多様な文化・価値観に触れることで得られたこと
多様な文化や価値観に触れることで、他者を尊重する姿勢と多角的な視点を得ることができた。人口の多くをイスラム教徒が占めるインドネシアでは、生活の中にお祈りの時間が組み込まれていた。自分とは異なる信仰や生活リズムを間近に接する中で、単に知識として知るだけでなく、相手の背景にある価値観をありのままに受け入れる重要性を学んだ。また、異文化に深く浸ることで、自身の文化や価値観を客観的に再認識することもできた。現地の習慣を基準に生活し、日本のことを考える経験は、物事を一方的な側面からだけでなく、多角的に見る力を養うことにつながった。
留学で得た知識・経験を,自身の将来にどのように活かしていくか
留学を通じ、他者の考えの根底にある背景を考える重要性を学んだ。

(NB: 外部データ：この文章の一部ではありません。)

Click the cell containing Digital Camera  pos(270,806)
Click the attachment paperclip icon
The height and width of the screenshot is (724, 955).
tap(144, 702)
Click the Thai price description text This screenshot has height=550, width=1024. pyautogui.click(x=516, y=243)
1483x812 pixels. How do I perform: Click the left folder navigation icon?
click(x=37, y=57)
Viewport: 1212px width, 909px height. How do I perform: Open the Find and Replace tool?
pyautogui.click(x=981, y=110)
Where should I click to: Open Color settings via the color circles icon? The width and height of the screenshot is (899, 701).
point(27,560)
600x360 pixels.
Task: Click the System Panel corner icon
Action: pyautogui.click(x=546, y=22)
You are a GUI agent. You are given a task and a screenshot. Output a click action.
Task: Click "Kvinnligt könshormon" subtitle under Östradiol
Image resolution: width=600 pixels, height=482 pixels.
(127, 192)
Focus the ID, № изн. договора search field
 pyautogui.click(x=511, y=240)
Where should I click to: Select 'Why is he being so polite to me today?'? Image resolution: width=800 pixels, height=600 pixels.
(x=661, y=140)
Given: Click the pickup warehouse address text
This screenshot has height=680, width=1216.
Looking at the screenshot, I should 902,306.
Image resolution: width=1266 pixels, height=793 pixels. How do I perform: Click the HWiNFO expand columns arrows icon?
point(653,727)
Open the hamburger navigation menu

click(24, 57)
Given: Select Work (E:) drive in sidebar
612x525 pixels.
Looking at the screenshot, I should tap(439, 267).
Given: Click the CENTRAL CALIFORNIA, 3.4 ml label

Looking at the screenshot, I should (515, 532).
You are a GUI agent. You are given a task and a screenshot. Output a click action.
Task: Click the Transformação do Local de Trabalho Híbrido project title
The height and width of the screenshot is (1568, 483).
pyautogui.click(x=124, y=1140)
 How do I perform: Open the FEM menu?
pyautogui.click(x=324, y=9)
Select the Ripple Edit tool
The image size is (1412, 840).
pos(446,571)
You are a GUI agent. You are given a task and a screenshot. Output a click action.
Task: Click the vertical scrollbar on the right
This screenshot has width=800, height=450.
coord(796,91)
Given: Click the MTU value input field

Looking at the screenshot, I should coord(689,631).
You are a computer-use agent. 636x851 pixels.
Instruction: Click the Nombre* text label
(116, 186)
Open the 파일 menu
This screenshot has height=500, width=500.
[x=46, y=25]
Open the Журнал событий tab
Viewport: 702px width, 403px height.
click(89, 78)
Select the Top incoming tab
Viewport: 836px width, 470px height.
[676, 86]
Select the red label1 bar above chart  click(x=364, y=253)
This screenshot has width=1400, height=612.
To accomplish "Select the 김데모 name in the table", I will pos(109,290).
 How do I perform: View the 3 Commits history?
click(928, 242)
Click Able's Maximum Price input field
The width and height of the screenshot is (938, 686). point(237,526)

日本という共通の文化背景を持つ環境では、無意識のうちに価値観の共有をしていた。しかし、留学先で多様な国籍の人々と会話する中で、自分の持っている常識は通用しないということが分かった。育ってきた環境や教育、宗教観が異なれば、一つの事象に対する捉え方も根本から異なると感じたからである。この経験から、議論や相談を受ける際にはその人がなぜそう考えるに至ったのかという背景にまで想像力を働かせ、多角的な視点で対話することを意識したいと考えている。単に言葉のやり取りに留まらず、相手のルーツを尊重しながら真意を汲み取ることで、より本質的な信頼関係をつくったり、対立を乗り越えて意見をまとめたりすることが可能になると思った。将来は、この柔軟な考え方を活かし、人と関わっていきたいと思う。
派遣先大学で特に良かった点
UGMで良かった点は、多くの学部があるため農学部以外の学生や留学生とも交流でき、敷地も広く、図書館など勉強する場所が何か所もある点である。留学生交流イベントやインドネシアの文化を学ぶイベントが開催され、そこでは日本人も含め他の留学生と知り合うことが出来た。そして、日本に興味を持っていて、日本語を学んでいる学生も多くいた。大学の施設については、学部ごとに図書館または学習室があり、自分が集中できる環境を見つけ、試験期間中によく利用した。また、農学部全体での二泊三日のフィールドトリップという実際に農園に行きカカオやお茶についてお話を聞く機会があったのも良かった。生のカカオの実を食べたり、栽培方法を実際に見学したり日本ではできない貴重な体験ができた。
同じ大学へ行く後輩へのアドバイス
ガジャマダ大学は、新しい建物内で少人数クラスで学べ、現地の学生たちはとても優しいです。交流イベントでは、農学部以外の人とも知り合ったり、インドネシアの文化を学べたりできるので、ぜひ参加してみてください。大学では英語を使うことがほとんどですが、タクシーや飲食店では簡単なインドネシア語を使う場面がありました。英語だけではなく、インドネシア語も少しだけ勉強しておくと、より楽しめると思います。また、大学の周りには、たくさんの飲食店やモールや観光地もあり、休日も充実して過ごすことが出来ます。楽しんできてください!